Ed Wolf remembers stopping by a drugstore on the way to a double bill of “Now, Voyager” and “Casablanca” on Castro Street in 1981.

In the store window were Polaroid pictures of a man with hideous purple splotches on his body. Scrawled underneath was a note: “Watch out guys, there’s something out there.”

That “something” was AIDS, the so-called “gay plague” which invaded San Francisco like a lethal marauder in the early 1980s and would eventually kill more than 15,000 in that city alone.

Filmmakers David Weissman and Bill Weber (who documented the delirious counterculture of the ’60s in “The Cockettes”) take on the extraordinary decade that both devastated and mobilized the American gay community in response to this terrible scourge.

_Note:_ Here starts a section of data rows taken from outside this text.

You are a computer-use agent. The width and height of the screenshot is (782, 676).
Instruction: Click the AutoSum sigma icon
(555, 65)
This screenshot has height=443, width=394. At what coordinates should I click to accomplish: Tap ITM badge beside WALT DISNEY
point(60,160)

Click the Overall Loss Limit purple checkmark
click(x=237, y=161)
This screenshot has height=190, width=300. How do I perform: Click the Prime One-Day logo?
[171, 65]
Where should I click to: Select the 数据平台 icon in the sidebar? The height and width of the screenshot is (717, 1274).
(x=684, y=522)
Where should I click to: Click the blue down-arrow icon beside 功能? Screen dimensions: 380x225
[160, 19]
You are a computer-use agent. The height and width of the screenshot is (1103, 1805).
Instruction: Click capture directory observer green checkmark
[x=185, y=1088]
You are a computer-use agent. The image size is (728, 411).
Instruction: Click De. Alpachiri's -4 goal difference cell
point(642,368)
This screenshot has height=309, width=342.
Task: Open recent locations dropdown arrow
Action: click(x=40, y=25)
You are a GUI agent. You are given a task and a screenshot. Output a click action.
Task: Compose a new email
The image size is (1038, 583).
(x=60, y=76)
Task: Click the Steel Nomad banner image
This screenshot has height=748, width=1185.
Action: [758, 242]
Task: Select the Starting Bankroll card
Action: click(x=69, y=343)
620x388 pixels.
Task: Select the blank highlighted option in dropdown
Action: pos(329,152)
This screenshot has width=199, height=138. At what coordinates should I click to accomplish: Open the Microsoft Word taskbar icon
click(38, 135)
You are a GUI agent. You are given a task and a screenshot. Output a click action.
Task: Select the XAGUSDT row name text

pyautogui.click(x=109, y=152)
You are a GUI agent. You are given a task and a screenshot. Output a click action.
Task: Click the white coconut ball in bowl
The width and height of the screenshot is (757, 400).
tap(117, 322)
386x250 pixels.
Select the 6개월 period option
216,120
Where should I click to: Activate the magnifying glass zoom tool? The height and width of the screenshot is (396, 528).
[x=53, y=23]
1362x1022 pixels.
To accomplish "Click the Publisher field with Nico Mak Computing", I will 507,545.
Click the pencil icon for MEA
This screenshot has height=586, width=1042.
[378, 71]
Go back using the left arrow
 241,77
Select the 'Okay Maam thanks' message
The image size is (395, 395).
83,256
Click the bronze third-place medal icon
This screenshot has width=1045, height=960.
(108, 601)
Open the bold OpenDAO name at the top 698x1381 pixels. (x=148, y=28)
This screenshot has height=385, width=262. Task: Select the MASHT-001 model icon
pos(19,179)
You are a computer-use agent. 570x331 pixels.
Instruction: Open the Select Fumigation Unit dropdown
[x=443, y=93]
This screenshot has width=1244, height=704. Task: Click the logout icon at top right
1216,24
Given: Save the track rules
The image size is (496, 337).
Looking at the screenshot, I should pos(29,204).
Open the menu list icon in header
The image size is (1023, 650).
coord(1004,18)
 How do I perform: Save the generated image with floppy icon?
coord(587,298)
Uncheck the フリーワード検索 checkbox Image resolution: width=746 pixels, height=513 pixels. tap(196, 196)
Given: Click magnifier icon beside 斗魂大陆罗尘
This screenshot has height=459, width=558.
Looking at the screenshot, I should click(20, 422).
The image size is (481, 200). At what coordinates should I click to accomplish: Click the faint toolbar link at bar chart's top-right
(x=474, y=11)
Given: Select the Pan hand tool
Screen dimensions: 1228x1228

“We Were Here” concentrates on five people who were in San Francisco before it started: florist Guy Clark, activist Paul Boneberg, nurse Eileen Glutzer, artist Daniel Goldstein and Wolf, who would become an AIDS counselor.

The pre-AIDS days of the ’70s are recalled fondly, when the Castro was the center of a party atmosphere. Boneberg notes, “If you take a lot of young men and say ‘Have as much sex as you want,’ how much sex would they have? A lot.”

The film estimates that the HIV virus had likely arrived in San Francisco in 1976, and by 1981, 20% of the gay male population had been infected. That number was up to nearly 50% by the time a test for the virus had been developed.

Parts of this film are difficult to watch – the before-and-after photos, the physical deterioration caused by the disease that transforms a strong, healthy body into a skeletal frame, the numerous funerals, the anguish of those left behind. Goldstein lost two partners and all his friends; all have lost someone.

Fortunately, the tragedy inspired another whole community of caregivers and activists who took care of the dying and began to agitate for a national response. President Ronald Reagan refused to address the issue until 1987, after 21,000 Americans (including Hollywood legend Rock Hudson) had died.

Though the topic is sad, “We Were Here” is a tribute to the heroism of those who stepped up to help, and to the resilience of the gay community itself. Glutzer says it this way: “I didn’t choose it, it chose me. I couldn’t turn my back on it.”

Goldstein reports that his father asked why he suspended a promising art career to devote his time to the dying: “They’re not your family.”

“But you’re wrong, Dad,” Goldstein responded. “They are my family.”

The details

Opens Friday, Oct. 21, at Reading Gaslamp 15, 701 5th Ave., in Downtown San Diego.